I've spent the last couple of days with a shape-note setting of Dylan Thomas's poem "Do Not Go Gentle Into That Good Night" running through my head. We used to sing it sometimes in the shape-note group in Oberlin, usually pitched high enough for me to sing the bass part. I really liked the way the chorus of "rage, rage, rage, rage, rage, rage, rage..." would resonate in my chest. I had meant to photocopy that tune and bring it to shape-notes tonight, but I've been busy and distracted and didn't even bring my books. (I did, however, pick up a copy of a brand new song by my friend Eric, since someone else brought copies of it for us to sing.)

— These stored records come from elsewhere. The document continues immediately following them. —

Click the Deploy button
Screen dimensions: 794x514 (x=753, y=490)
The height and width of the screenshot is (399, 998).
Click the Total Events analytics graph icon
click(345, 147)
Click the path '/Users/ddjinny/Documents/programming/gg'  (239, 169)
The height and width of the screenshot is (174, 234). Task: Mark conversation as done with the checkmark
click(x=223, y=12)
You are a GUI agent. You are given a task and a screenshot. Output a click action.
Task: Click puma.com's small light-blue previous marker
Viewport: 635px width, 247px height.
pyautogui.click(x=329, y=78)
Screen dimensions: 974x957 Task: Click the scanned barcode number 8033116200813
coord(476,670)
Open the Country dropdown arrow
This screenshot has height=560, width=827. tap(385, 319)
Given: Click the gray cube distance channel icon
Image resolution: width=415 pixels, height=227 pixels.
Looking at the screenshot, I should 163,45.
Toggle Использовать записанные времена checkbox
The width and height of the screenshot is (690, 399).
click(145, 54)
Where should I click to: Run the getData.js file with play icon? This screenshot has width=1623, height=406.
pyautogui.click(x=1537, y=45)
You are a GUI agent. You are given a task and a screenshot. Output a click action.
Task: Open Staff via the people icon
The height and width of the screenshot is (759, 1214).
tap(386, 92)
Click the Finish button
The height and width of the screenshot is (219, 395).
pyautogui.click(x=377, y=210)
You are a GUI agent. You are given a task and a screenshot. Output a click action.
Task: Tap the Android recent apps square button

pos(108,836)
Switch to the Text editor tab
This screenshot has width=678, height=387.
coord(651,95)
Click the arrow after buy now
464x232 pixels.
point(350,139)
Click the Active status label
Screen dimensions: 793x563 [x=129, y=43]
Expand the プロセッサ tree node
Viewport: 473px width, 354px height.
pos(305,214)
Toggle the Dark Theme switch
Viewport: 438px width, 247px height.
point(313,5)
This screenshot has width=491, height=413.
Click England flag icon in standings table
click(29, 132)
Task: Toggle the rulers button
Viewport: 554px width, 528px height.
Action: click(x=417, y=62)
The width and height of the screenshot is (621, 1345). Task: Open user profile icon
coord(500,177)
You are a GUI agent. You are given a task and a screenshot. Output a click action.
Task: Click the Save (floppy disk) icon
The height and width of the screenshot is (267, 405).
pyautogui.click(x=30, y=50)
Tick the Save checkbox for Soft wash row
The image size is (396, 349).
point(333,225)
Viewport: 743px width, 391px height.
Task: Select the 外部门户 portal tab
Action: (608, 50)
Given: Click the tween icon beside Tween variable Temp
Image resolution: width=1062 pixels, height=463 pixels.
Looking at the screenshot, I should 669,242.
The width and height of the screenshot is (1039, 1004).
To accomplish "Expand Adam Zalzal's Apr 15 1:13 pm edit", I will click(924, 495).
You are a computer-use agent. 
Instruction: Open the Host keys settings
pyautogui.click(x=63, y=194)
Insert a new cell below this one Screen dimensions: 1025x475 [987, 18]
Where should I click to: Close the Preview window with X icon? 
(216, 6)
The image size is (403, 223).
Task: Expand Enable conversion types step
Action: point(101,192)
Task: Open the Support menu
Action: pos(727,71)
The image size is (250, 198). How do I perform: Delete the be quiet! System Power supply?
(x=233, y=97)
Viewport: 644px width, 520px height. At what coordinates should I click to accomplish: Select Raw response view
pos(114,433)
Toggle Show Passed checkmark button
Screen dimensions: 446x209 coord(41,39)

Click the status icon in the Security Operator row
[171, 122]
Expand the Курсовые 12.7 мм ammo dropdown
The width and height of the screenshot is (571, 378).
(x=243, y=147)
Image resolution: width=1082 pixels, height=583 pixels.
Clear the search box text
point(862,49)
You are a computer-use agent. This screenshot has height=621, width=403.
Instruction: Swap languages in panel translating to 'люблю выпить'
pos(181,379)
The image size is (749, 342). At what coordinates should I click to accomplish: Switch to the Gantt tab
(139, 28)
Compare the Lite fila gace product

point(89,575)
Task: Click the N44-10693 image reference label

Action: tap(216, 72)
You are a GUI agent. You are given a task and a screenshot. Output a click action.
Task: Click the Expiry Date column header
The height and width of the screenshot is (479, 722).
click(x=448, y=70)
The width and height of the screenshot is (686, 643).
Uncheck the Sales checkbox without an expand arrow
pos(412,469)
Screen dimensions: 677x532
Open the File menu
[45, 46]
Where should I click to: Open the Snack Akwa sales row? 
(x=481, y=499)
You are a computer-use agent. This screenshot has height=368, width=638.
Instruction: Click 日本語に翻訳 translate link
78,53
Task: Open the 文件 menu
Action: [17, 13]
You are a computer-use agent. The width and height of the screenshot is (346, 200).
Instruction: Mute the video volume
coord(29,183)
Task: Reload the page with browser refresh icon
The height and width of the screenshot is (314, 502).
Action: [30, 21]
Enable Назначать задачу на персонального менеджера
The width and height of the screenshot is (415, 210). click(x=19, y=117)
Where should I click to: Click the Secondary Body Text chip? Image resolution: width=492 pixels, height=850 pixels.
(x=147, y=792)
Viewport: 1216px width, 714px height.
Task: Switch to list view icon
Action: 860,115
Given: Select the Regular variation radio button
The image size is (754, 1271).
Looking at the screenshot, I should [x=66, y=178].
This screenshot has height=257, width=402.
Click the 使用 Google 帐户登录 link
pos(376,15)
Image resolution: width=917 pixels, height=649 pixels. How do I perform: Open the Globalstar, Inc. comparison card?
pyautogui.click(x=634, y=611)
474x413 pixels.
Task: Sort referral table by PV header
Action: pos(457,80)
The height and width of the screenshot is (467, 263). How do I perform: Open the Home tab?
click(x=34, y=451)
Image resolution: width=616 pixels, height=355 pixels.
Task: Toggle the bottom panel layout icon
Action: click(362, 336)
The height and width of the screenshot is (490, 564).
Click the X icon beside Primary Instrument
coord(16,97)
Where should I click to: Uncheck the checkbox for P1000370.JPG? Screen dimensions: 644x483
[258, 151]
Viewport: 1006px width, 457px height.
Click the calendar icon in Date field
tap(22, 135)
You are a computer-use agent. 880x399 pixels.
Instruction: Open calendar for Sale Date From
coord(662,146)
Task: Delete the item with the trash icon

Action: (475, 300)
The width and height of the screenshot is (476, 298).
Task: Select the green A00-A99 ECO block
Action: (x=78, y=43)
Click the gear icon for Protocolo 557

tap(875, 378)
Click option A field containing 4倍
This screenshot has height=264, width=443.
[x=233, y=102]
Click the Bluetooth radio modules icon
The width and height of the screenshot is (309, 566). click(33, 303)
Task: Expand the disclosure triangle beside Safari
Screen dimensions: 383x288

I was reminded more than usual this evening that shape-note singing is a more clearly religious activity for a lot of the other singers. I suppose it should be obvious, since so many of the words are shared with hymns or psalms, and there isn't a whole lot of secular music that talks about Jesus so much, but I really don't think of it that way. If I did, I probably wouldn't go, since my religious background is pretty secular Judaism and my belief system is basically secular humanist. But I enjoy the music, both for its aesthetics and for the way it's a group of people singing together, making something richer than any one of them can create on their own, purely for the pleasure of doing so. (I really like the roundsings at Swarthmore, and social contra and English dances, but they're harder to get to and less conveniently timed, so I don't go as often as I'd like.)
I think it was while we were singing "China" (a setting of the first three verses from this), which is about why not to mourn the dead (because they're with God) that I started thinking about one of my favorite passages from Ursula Goodenough's The Sacred Depths of Nature:
Does death have any meaning?Well, yes, it does. Sex without death gets you single-celled algae and fungi; sex with a mortal soma gets you the rest of the eukaryotic creatures. Death is the price paid to have trees and clams and birds and grasshoppers, and death is the price paid to have human consciousness, to be aware of all that shimmering awareness and all that love.
My somatic life is the wondrous gift wrought by my forthcoming death.
I find that more comforting than I find organized religion, but I still miss the group hugs at the end of the Oberlin sings.